* Raw data:
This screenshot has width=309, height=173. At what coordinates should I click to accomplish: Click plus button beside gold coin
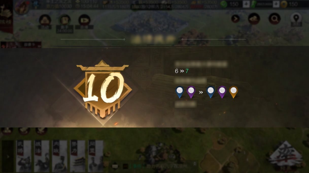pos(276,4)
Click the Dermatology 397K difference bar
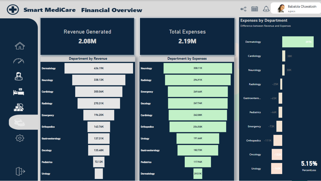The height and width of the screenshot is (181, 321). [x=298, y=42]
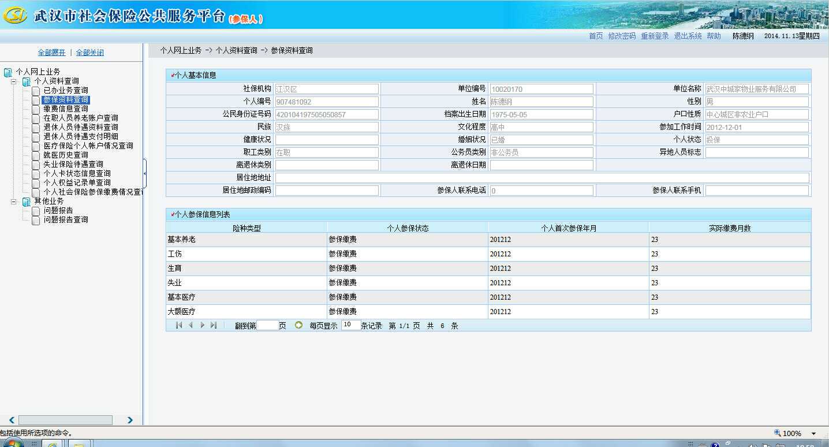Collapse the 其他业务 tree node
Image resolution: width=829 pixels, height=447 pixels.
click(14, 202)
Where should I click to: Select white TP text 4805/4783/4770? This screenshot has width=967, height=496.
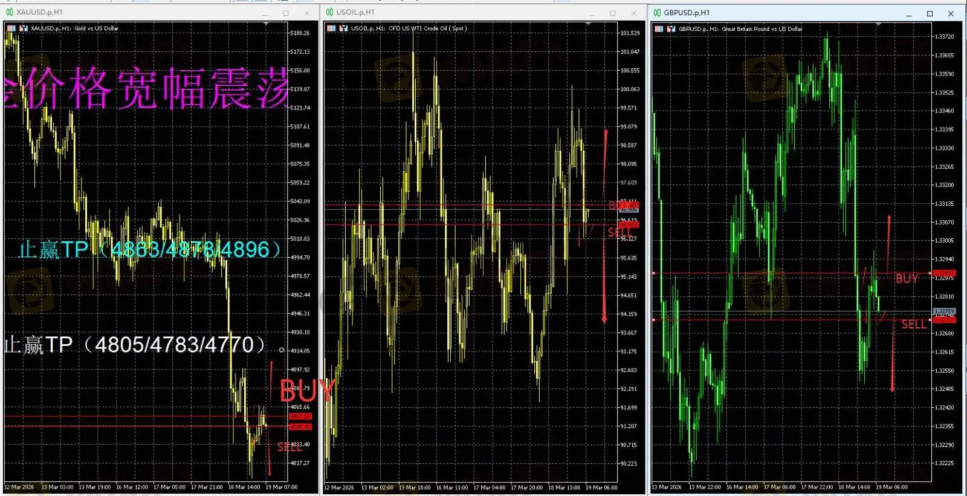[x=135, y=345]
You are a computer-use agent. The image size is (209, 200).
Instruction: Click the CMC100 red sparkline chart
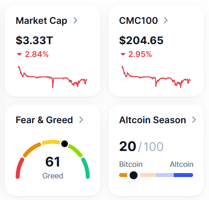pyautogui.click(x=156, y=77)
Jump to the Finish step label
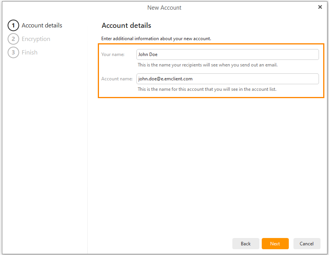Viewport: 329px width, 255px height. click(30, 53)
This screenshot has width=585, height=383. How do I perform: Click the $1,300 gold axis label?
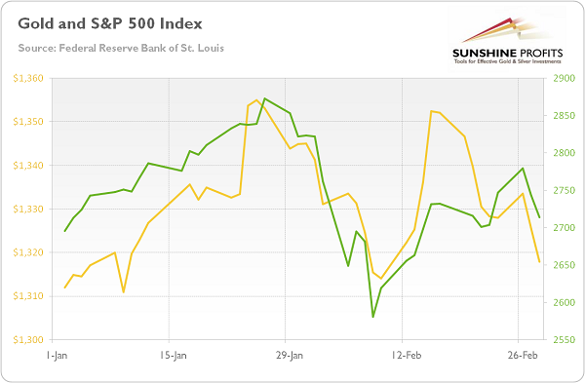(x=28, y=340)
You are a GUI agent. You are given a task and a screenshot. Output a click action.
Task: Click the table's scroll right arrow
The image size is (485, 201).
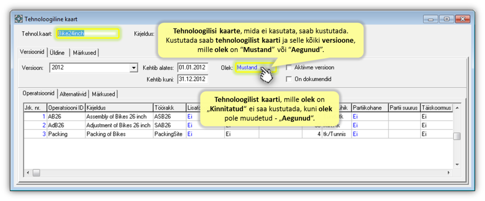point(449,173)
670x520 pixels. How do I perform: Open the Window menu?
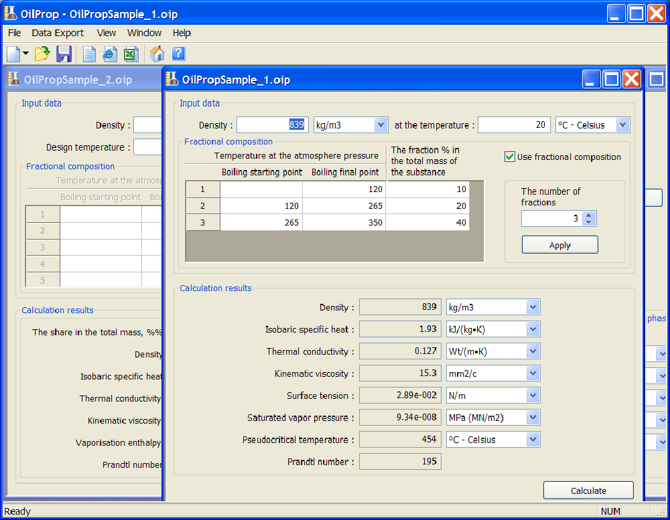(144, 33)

* * *

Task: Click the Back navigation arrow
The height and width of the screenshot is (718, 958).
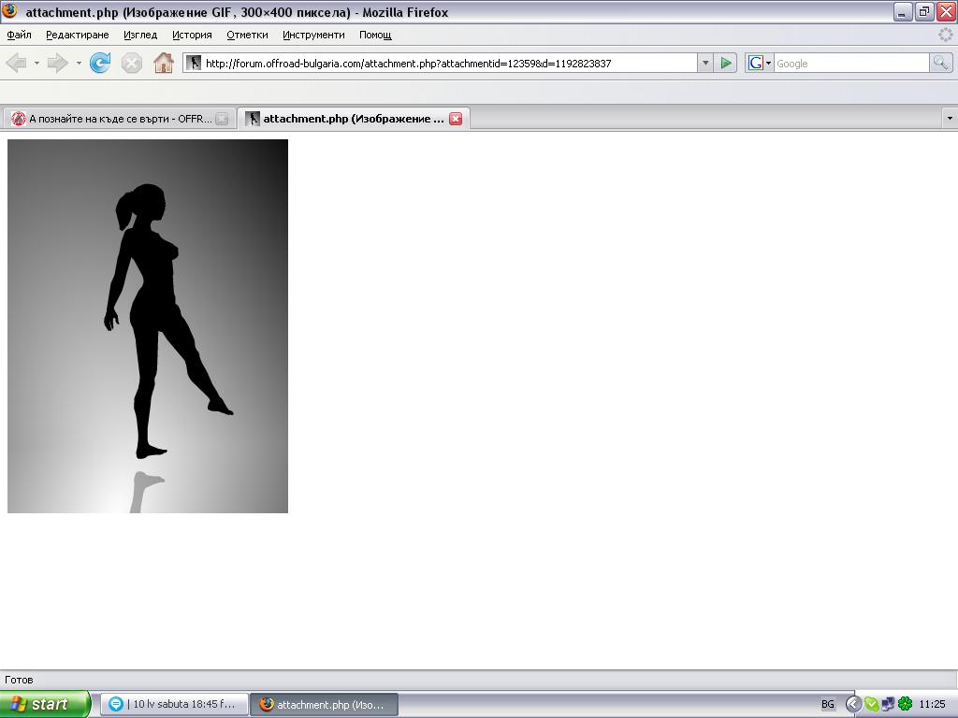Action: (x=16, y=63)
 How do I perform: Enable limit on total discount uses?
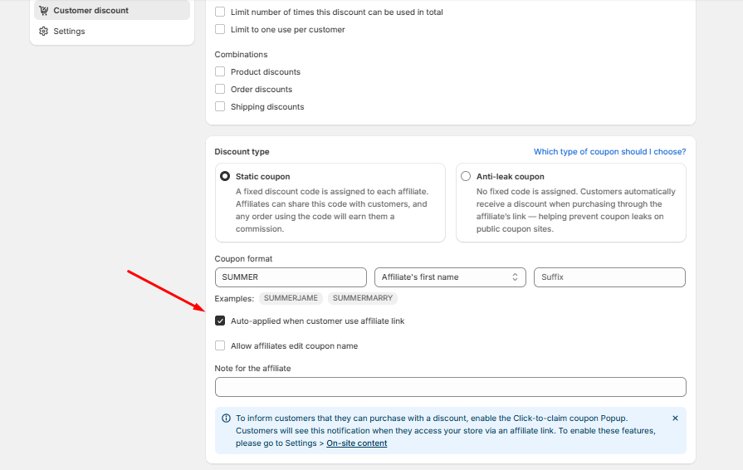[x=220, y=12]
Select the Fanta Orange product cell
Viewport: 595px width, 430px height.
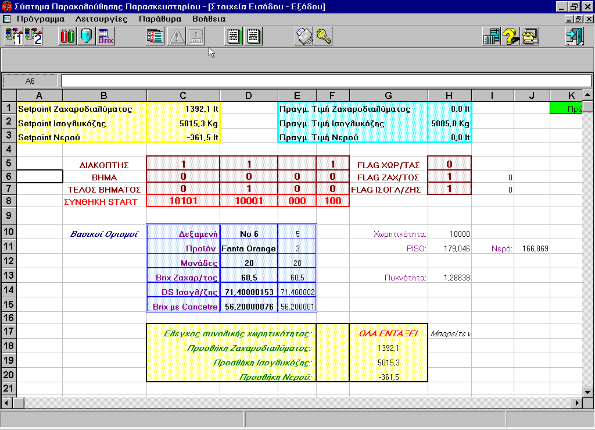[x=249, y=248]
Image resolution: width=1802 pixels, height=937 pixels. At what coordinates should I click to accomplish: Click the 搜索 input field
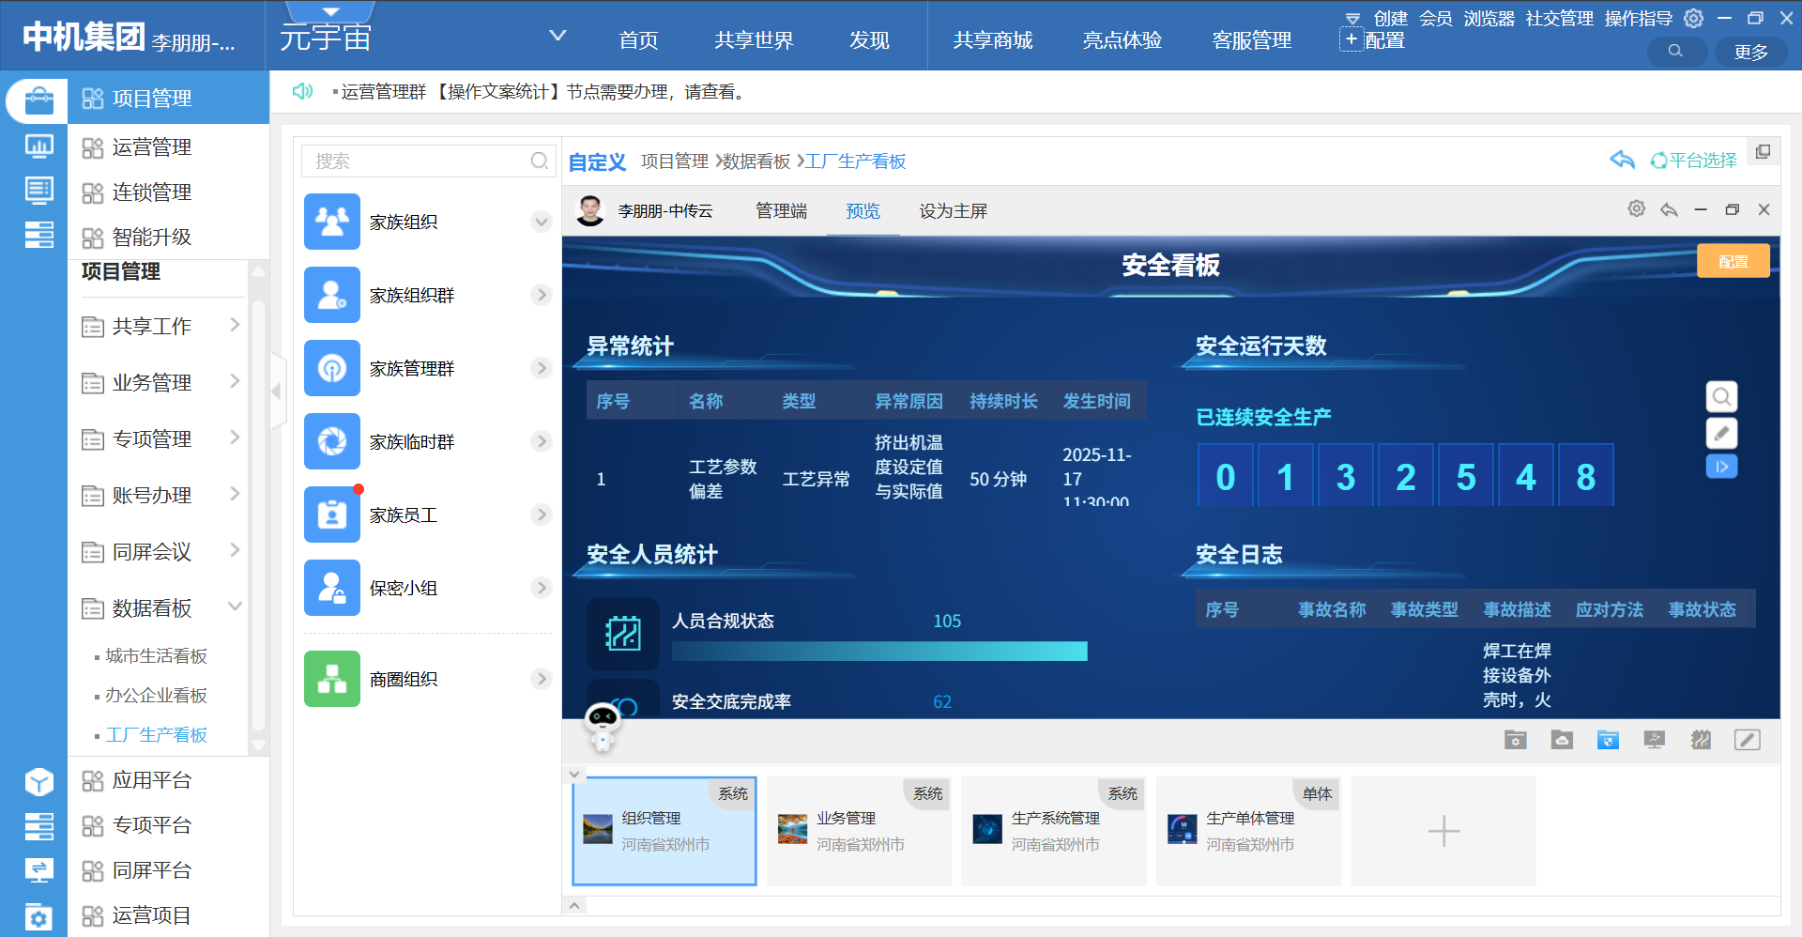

* Task directions: Whenever the word "agent" occurs in a line of the listing above, return that line.

* Response for this exercise:
You are a computer-use agent. The image size is (209, 200).
You are a GUI agent. You are given a task and a screenshot. Output a click action.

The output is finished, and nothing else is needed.